What do friendships mean to you? Do you hang out with your friends and talk bollocks or is there a greater meaning? I realise that all of my friendships were fake and one sided. And now I realise that I was too passionate about making a difference in myself which probably scared the bejesus out of people. This is okay. I accept I am who I am. I will not change. I want to grow and expand my awareness. I am part of this fucked up insane world and I take responsibility. I understand why it has to be this way.
Real friendships require effort. I always put effort into my friendships. I stayed in touch, but when I wasn’t receiving the same in return, it was time to say goodbye. This is harsh and probably misunderstood from the other person’s point of view, but what’s the point in maintaining a fake friendship? In my darkest hours, I have cried into my pillow and woke up with bags down to my nose, but I felt better.
I often wonder if I had not met my current partner Jon, I would very very alone and have no friends. Would I have killed myself? I hate having these thoughts but they are still around on my dark days. Are things just meant to be? It’s like there is a peaceful part of Helen that is very aware of my suffering and loneliness and I need to find her again. Does friendship matter this much to me? Most of the time it doesn’t as t I have always been a bit of a hermit.
I miss my friend Martin, who emigrated to Australia. He got in touch with me via text last week and I stupidly deleted the message without knowing who it was. Hours later, I realised it was from him, but by them it was too late. I telepathically messaged him telling him to get in touch with me, and the last time I heard from him was around one and a half years ago. Telepathy really does work when the message comes from the heart. We might not have been pen friends or beer buddies, but he understood my deep and mysterious side. It’s very rare to have that relationship with a man. Now I have this relationship with my partner.
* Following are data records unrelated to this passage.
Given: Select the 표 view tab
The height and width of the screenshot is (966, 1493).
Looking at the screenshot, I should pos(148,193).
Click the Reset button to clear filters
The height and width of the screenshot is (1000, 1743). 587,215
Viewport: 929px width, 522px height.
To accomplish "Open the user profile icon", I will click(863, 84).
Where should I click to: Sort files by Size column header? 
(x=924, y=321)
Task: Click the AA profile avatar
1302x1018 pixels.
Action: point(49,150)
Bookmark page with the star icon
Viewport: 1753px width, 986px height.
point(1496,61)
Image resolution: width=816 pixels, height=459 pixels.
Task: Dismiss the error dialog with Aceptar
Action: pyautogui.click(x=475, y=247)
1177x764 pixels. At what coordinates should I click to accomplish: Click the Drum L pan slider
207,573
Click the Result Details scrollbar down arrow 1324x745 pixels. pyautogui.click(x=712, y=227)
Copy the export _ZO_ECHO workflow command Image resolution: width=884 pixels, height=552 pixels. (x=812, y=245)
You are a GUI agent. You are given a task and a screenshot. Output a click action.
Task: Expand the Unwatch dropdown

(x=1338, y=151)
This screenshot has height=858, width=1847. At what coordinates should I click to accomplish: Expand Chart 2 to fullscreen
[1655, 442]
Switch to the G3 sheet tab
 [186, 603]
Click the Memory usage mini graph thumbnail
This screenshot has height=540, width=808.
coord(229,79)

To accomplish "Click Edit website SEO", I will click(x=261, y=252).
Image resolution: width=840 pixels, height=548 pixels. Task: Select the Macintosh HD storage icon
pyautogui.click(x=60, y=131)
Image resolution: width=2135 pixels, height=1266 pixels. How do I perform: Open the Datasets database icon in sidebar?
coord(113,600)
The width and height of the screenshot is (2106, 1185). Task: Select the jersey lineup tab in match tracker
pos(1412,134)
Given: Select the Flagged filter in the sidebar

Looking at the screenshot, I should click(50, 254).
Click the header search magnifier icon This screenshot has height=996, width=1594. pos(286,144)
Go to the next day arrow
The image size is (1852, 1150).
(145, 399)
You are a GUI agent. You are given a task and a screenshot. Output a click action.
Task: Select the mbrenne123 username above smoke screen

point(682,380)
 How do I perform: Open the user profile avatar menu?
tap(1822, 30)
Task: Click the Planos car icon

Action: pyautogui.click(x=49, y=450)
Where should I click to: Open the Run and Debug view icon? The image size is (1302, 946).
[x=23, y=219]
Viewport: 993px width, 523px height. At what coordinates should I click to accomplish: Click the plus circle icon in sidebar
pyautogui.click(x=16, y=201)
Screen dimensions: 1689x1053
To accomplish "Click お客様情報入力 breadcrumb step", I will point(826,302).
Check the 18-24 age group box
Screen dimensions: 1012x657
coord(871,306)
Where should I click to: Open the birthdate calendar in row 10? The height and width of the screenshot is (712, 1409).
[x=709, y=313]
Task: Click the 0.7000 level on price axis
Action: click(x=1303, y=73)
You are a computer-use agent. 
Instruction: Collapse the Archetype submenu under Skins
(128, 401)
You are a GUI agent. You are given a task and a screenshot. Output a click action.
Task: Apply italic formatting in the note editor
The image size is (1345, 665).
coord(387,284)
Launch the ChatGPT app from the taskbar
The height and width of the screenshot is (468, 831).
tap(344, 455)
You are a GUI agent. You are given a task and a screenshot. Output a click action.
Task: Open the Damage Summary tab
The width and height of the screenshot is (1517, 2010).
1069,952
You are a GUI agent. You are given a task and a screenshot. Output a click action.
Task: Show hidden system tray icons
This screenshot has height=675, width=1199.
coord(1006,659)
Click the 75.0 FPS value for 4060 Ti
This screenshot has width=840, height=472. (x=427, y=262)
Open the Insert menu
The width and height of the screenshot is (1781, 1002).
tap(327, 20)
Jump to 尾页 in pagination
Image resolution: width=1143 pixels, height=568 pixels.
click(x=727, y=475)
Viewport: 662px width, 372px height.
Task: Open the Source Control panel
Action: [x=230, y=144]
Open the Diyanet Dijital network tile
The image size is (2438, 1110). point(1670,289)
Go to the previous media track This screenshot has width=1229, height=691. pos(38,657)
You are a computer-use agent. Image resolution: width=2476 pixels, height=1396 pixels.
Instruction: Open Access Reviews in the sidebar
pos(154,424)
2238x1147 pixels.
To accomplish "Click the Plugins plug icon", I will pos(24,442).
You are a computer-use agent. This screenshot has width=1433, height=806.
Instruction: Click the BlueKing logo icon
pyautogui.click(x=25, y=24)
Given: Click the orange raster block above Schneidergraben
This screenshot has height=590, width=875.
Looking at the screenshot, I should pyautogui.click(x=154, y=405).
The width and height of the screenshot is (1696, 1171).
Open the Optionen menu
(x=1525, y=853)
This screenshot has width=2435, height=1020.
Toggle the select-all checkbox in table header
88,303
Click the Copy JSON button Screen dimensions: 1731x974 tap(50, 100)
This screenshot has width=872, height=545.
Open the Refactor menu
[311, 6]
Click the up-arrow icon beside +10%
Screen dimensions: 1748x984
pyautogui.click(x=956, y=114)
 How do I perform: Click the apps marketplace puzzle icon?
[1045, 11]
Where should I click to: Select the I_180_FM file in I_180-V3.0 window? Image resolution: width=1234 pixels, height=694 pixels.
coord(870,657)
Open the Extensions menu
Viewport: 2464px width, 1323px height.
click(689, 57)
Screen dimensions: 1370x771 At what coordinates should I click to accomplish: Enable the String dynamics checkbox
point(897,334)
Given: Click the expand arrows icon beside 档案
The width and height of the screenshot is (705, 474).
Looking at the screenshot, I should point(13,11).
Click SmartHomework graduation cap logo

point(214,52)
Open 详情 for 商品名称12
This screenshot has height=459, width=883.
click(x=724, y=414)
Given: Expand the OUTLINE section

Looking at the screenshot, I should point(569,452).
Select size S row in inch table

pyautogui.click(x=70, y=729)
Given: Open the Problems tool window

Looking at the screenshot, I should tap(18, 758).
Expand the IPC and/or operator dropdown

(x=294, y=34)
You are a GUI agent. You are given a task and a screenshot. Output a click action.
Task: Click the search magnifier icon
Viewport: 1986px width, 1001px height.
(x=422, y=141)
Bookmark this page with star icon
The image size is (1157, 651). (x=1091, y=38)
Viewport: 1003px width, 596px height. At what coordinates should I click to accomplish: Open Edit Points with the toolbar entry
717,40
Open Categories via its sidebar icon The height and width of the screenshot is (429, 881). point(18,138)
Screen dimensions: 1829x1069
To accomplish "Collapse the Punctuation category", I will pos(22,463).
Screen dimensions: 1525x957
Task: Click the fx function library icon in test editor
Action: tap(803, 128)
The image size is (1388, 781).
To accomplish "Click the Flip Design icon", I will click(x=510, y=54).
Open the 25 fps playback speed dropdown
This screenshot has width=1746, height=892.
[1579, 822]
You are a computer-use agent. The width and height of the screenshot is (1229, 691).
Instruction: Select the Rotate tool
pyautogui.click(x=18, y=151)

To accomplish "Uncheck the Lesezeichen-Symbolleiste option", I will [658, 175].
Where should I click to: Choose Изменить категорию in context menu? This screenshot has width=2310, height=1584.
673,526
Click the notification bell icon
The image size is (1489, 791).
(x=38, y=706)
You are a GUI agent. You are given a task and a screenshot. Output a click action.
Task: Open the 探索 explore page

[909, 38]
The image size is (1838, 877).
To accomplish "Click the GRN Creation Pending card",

I am so lucky. I can be ultra sensitive and have tears rolling my cheeks and he accepts me. I don’t have to put on an act.
What does it require to maintain a friendship. Listening, being there for one another, generosity, not of money but of time, empathy, understanding, laughs, excitement. Perhaps the list goes on and on. Those are important for me.
Do you often wonder if when you message a friend, the friend is thinking “what the fuck do they want? Bog off!” I’m sure we’ve all done it one time or another, even myself, but ignoring someone is plain nasty. It creates doubt and we all need less of that.
Even if no one reads this blog it has been niggling at my mind for days. My Moldavite is gone, crystals are packed up in a box ready to sell, I am feeling more stronger and my mind is energised and committed. They say that you can count your real friendships on one hand. I might still talk to one or two friends I rarely see, but it’s time to be open to receive new people who are ready to make a commitment. The path of love is lonely and tough, but if I gave up now, what would I gain? Nothing but more doubt. We should want to change for ourselves, never for another.